Das sollte man eigendlich auch mit WebStart kombinieren können. Man müßte nur ausprobieren, ob es über das Manifest oder die Komandozeilenargumente funktioniert.
Beides kann man bei WebStart in der JNLP-Datei angeben:
Entweder mit dem Element <j2se version="1.6+" java-vm-args="-splash:filename.gif"/> 
oder im Manifest (wird anscheinend nur ausgelesen, wenn die Jar mit der Main-Klasse unter dem Element <resources> bei den <jar> an erster Stelle steht und man nirgendswo sonst die Main-Klasse angegeben hat.)

Du hättest dann praktisch 2 Startbilder (=Splashscreens), zuerst das von WebStart (mit dem Element <icon kind="splash" href="images/splash.gif"/>) und dann das vom eigendlichen Programm. (Natürlich nur, wenn es funktioniert.)

Alternativ könntest du auch die Download-Politik ändern (Element <update>). Dort gibt es verschiedene Möglichkeiten (z. B. das Herunterladen im Hintergrund ausführen lassen und mit der alten Version arbeiten).

MfG
hansmueller


----------



## java-ari (4. Aug 2010)

Hallo hansmueller,

danke für die Tipps. Einige Hinweise hatte ich schon ausprobiert, aber sie führen bei unserer Applikation nicht zum Ziel.

z.B. das Verändern der Download-Policy mit <update check="background"> bringt bei uns insofern nichts, da es zur Folge hat, dass nach einer Änderung der Daten auf dem Server die Applikation ein weiteres Mal aus dem Cache geladen wird, und der Anwender nicht sofort die neue Version bekommt. Erst beim zweiten Mal ist die neue Version verfügbar, da sie beim ersten Durchlauf im Hintergrund geladen wurde.

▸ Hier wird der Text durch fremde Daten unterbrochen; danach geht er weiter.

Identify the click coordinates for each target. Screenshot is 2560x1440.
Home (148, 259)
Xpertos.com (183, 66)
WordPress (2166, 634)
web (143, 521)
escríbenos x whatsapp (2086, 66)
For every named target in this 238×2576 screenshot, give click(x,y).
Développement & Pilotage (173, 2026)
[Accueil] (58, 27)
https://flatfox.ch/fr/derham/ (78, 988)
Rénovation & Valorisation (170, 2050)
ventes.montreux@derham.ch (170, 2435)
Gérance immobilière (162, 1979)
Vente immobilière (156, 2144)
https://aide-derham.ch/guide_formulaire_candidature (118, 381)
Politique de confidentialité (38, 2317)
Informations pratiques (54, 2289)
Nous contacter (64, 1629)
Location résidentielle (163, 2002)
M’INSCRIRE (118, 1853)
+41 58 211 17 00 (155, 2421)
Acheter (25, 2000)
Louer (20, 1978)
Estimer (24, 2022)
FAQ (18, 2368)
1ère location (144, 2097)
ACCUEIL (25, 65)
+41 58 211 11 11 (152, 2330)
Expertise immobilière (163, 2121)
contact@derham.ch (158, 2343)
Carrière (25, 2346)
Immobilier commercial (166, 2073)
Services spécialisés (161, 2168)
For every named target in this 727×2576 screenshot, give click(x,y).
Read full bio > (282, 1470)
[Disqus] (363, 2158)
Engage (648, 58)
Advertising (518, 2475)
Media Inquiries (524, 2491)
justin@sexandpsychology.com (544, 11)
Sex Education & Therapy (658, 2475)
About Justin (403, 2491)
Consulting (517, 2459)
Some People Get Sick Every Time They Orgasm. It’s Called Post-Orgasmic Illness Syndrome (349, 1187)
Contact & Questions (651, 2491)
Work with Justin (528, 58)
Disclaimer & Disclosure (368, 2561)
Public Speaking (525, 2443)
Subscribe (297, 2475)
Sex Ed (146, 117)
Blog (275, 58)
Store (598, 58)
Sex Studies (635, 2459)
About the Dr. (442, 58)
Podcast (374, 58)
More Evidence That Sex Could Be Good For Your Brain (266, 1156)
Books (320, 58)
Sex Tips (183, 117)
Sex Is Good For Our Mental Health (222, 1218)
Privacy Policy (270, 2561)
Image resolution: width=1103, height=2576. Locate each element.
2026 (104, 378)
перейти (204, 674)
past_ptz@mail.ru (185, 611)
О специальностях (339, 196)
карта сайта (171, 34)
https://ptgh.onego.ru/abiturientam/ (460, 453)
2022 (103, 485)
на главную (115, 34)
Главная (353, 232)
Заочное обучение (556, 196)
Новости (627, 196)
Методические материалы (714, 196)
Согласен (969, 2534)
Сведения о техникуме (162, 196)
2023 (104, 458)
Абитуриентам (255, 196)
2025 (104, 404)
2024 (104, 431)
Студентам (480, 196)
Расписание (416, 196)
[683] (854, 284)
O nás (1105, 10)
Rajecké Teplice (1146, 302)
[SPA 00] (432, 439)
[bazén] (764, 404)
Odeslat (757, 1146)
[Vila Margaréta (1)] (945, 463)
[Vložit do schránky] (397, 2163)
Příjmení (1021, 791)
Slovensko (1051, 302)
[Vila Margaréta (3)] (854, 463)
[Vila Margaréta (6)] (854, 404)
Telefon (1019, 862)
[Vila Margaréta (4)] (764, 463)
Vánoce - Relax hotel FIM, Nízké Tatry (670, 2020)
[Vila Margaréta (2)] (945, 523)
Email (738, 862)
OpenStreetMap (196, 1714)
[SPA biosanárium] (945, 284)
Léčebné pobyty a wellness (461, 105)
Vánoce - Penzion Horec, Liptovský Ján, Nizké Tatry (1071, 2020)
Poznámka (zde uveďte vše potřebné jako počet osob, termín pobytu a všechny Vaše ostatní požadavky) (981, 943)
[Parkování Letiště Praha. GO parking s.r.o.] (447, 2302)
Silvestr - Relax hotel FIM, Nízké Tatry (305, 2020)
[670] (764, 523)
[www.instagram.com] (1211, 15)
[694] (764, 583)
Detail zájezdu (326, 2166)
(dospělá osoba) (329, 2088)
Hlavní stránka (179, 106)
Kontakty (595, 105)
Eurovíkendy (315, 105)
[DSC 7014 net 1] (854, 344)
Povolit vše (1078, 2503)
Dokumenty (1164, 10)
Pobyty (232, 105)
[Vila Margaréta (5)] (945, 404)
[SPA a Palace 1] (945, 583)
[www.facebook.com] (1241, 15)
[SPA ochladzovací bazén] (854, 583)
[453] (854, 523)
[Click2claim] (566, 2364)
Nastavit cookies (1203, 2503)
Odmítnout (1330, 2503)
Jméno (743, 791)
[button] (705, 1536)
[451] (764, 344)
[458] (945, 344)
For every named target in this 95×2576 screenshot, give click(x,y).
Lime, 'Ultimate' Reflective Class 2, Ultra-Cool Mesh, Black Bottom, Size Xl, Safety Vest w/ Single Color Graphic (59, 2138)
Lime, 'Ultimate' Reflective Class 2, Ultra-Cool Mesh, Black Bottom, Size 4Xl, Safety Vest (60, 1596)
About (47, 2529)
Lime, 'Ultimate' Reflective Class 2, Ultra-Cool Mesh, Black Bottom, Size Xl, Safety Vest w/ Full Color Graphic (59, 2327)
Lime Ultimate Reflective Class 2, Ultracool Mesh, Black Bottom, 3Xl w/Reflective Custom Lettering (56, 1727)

Die Idee mit <j2se version="1.6+" java-vm-args="-splash:filename.gif"/> finde ich sehr gut und das hätte uns auch ein großes Stück weitergebracht, aber leider gibt es da einen Bug von Java, dass dieser Aufruf ausgerecht beim Webstart nicht funktioniert.
siehe:
Bug ID: 6510416 Need a support of native SplashScreen in Java WebStart

Diesen Bug gibt es schon seit Januar 2007 und scheinbar hat sich bisher noch nichts getan.

Es gibt noch einen weiteren Bug, dass sich das Laden von Webstart-Applikationen sein Java 1.6+ deutlich verschlechtert haben soll. siehe: Bug ID: 6566201 JNLP ClassLoader performance degraded in 1.6 significantly for the signed(?) jar
Aber auch da scheint sich niemand drum zu kümmern. Diesen Bug gibt es auch schon seit Juni 2007.

Ich habe noch etwas interessantes gefunden: Und zwar kann man die Jar-Files im Deploy-Verzeichnis mit __V[version].jar (z.B. Test.jar ->  Test__V1.0.jar) umbenennen und die JNLP-Datei dementsprechend anpassen. 

<resources>
    <jar href="Test.jar" main="true" version="1.0"/>   
    <property name="jnlp.versionEnabled" value="true"/>
    ...
</resources>

Auf diese Weise finden keine unnötigen Updateüberprüfungen mehr statt, es wird lediglich die JNLP-Datei vom Server geholt und mit der im Java-Cache liegenden JNLP-Datei verglichen. So werden nur die Jar-Files aktualisiert, die sich laut JNLP-Datei verändert haben und die gesamte Updateüberprüfung findet lokal statt.

Wenn ich noch etwas rausfinde, werde ich es hier posten.


----------



## hansmueller (5. Aug 2010)

Hallo java-ari,

Danke für die Info. Das hilft auch mir sehr viel weiter. Ich habe zur Zeit ein Projekt laufen, bei dem ich ebenfalls etwas mit einem Spashscreen und WebStart machen wollte (daher mein Vorschlag diesbezüglich). Wäre aber erst in 2-3 Monaten dazu gekommen, das auszuprobieren.

Die Bugs sind wirklich schon uralt und noch immer nicht gefixt. Wollen die WebStart vielleicht absichtlich ins Nirvana befördern. ???:L
Daweil ist die Idee genial. Man müsste es aber noch weiter ausbauen. (Der Offline-Modus ist ein Graus.)

MfG
hansmueller


----------